* Data to process
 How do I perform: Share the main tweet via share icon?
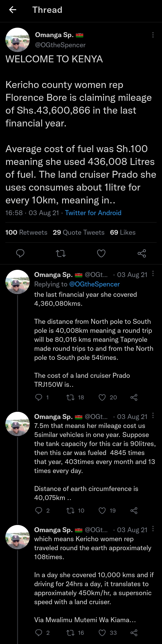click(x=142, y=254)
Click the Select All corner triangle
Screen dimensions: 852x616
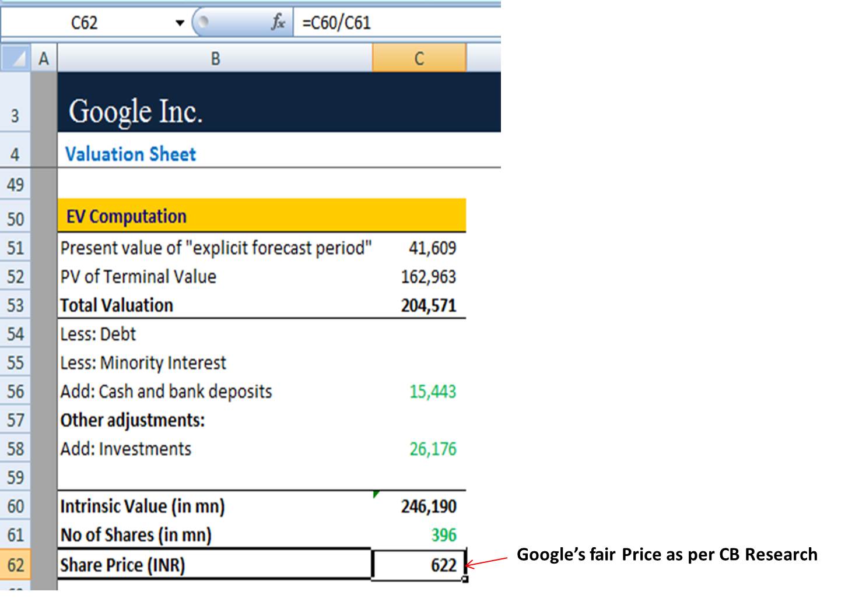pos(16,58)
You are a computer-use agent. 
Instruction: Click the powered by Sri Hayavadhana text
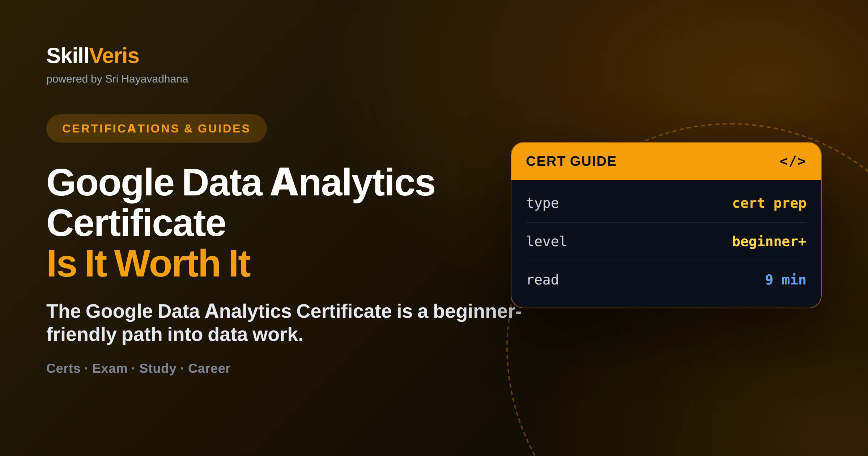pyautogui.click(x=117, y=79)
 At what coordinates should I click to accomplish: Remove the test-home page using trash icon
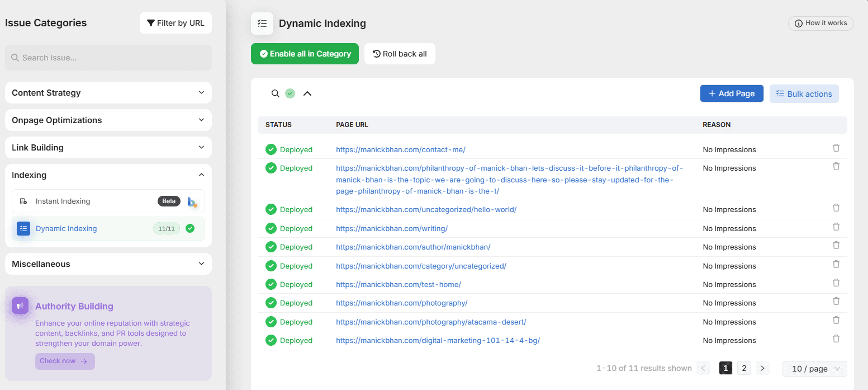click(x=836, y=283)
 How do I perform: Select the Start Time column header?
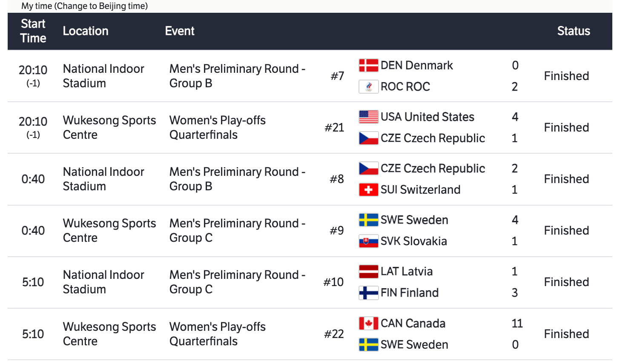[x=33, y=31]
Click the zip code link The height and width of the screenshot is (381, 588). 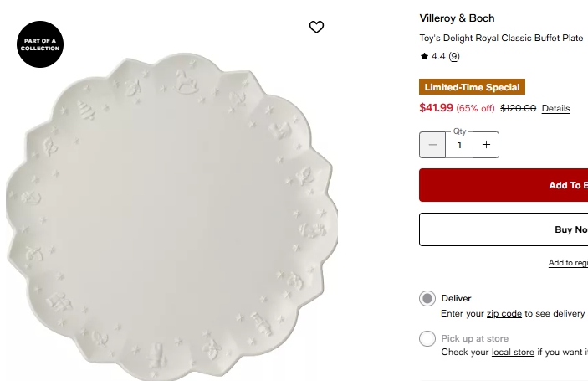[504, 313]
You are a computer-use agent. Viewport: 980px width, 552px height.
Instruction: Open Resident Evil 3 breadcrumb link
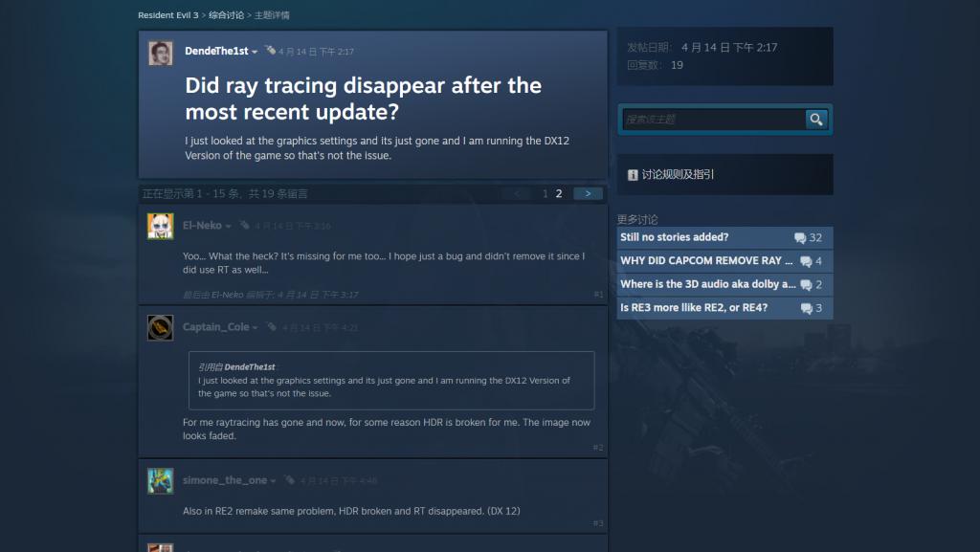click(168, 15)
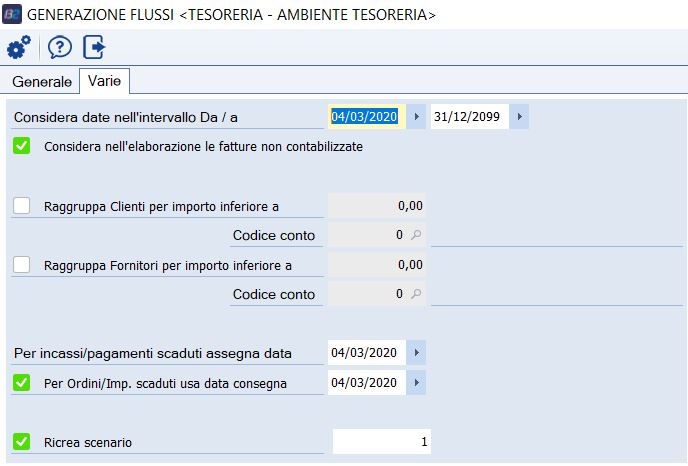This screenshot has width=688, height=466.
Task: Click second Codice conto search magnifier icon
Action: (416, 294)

--

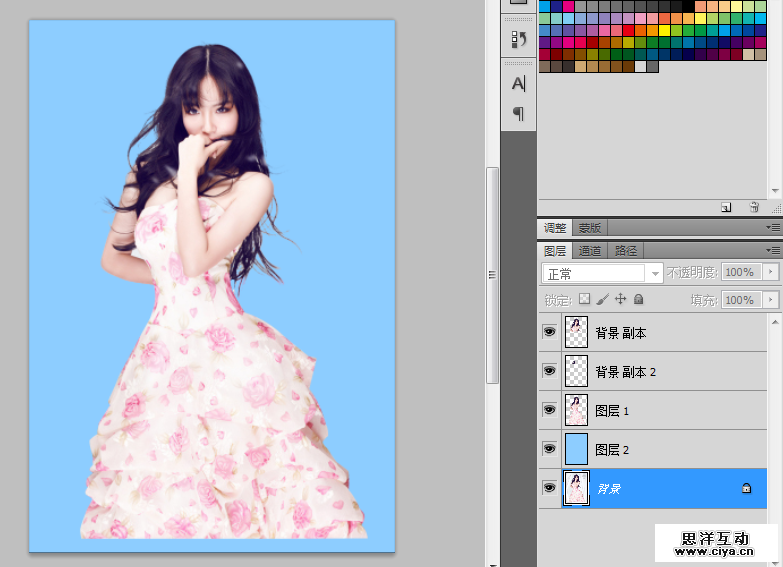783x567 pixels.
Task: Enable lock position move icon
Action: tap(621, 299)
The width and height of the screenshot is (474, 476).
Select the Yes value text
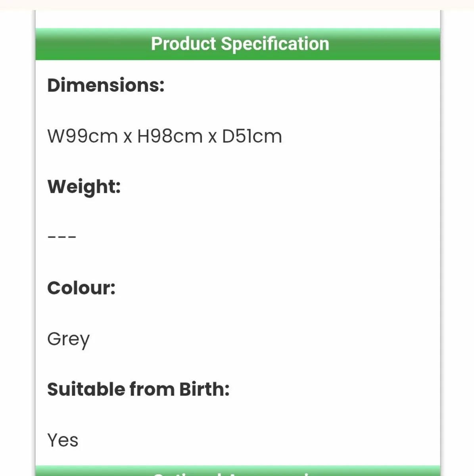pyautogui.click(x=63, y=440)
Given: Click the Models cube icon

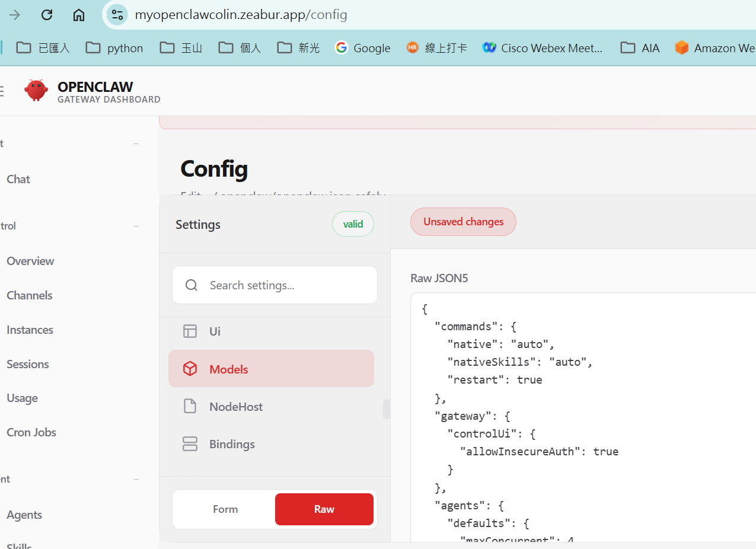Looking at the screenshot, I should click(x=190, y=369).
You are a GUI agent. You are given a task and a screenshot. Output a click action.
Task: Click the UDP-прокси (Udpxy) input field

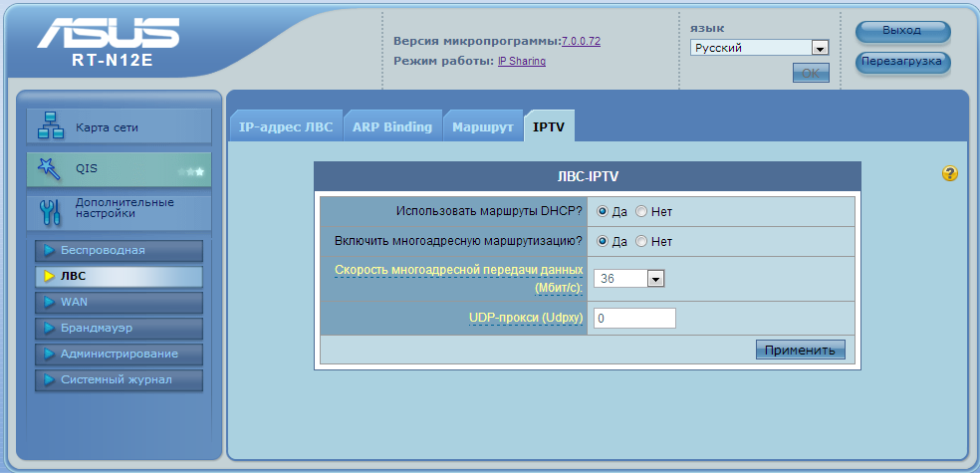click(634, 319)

* Work item
In the material above, which lines contain "computer"? Copy each of them.

* Exercise output
You are a computer-use agent. 
You are a computer-use agent. Viewport: 980px width, 552px height.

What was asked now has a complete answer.